Supermarket chain in Kenya

Quick Mart, also Quickmart, is a Kenyan supermarket chain. As of June 2022, it was the second largest supermarket chain in the country, behind market leader, Naivas Limited, with 84 stores and over 8,000 employees. At that time, according to its website, Quickmart had 53 retail outlets and employed in excess of 5,000 people.

==History==
Quickmart was founded in 2006 in the then town of Nakuru, which is Nakuru City today. It was started by the late John Kinuthia, a businessman, who died in 2016. In its early years, it was run as a family-owned and family-operated business. As of November 2017, the retail chain maintained eight outlets.

Quickmart merged with Tumaini Self Service Limited, another retail chain in 2019. At the time of the merger, Quickmart had 11 branches and Tumaini had 13 branches. The new business adopted the Quick Mart brand. The merger concluded in 2020. The majority shareholder in the new business is Adenia Partners of Mauritius, through their wholly owned Kenyan subsidiary company Sokoni Retail Kenya.

==Overview==
As of June 2022, Quick Mart Limited was the second-largest supermarket chain in Kenya, with 53 retail outlets. In 2017, the components of today's (2022) Quickmart had gross annual sales in excess of KSh1 billion (approx. US$10 million) then.

Quick Mart is a fast-growing retail chain. In 2021, it opened six new stores, the highest number among all supermarket chains in the country that year. A number of factors contributed to that rapid growth. Three large Kenyan supermarket chains collapsed around that time; Nakumatt, Tuskys and Uchumi all went under in rapid succession. At about this time, Choppies Enterprises Limited, a retail chain based in Botswana, withdrew from Kenya. With new funding from Adenia Partners, Quick Mart expanded into some of the locations vacated by the closed firms.

==Ownership==
The table below illustrates the shareholding in Quick Mart Supermarkets Limited in June 2022.
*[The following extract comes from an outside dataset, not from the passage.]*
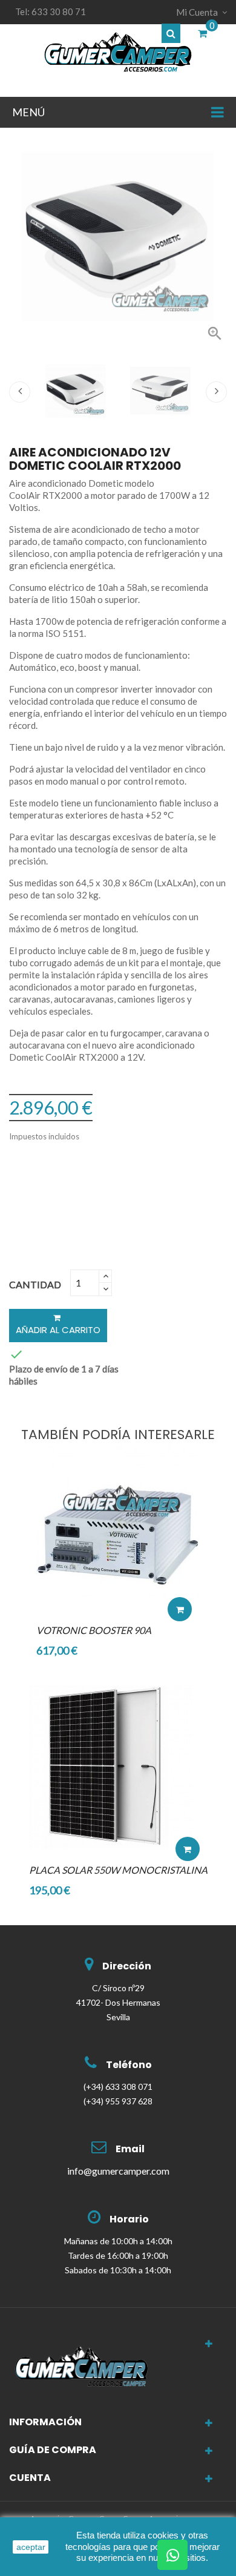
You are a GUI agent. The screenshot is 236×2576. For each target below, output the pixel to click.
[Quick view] (180, 1573)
Quickmart Supermarkets Limited Stock Ownership As of June 2022
| Rank | Name of Owner | Domicile | Percentage Ownership | Notes |
|---|---|---|---|---|
| 1 | Kinuthia Family | Kenya | Less than 50.0 |  |
| 2 | Sokoni Retail Kenya* | Kenya | More than 50.0 |  |
|  | Total |  | 100.00 |  |

- Sokoni Retail Kenya is a Kenyan investment company, wholly owned by private equity firm, Adenia Partners, based in Mauritius.

==Governance==
After the merger with Tumaini Self Service Stores, Quick Mart is led by a ten-person senior management team headed by the chief executive officer, Peter Kang'iri.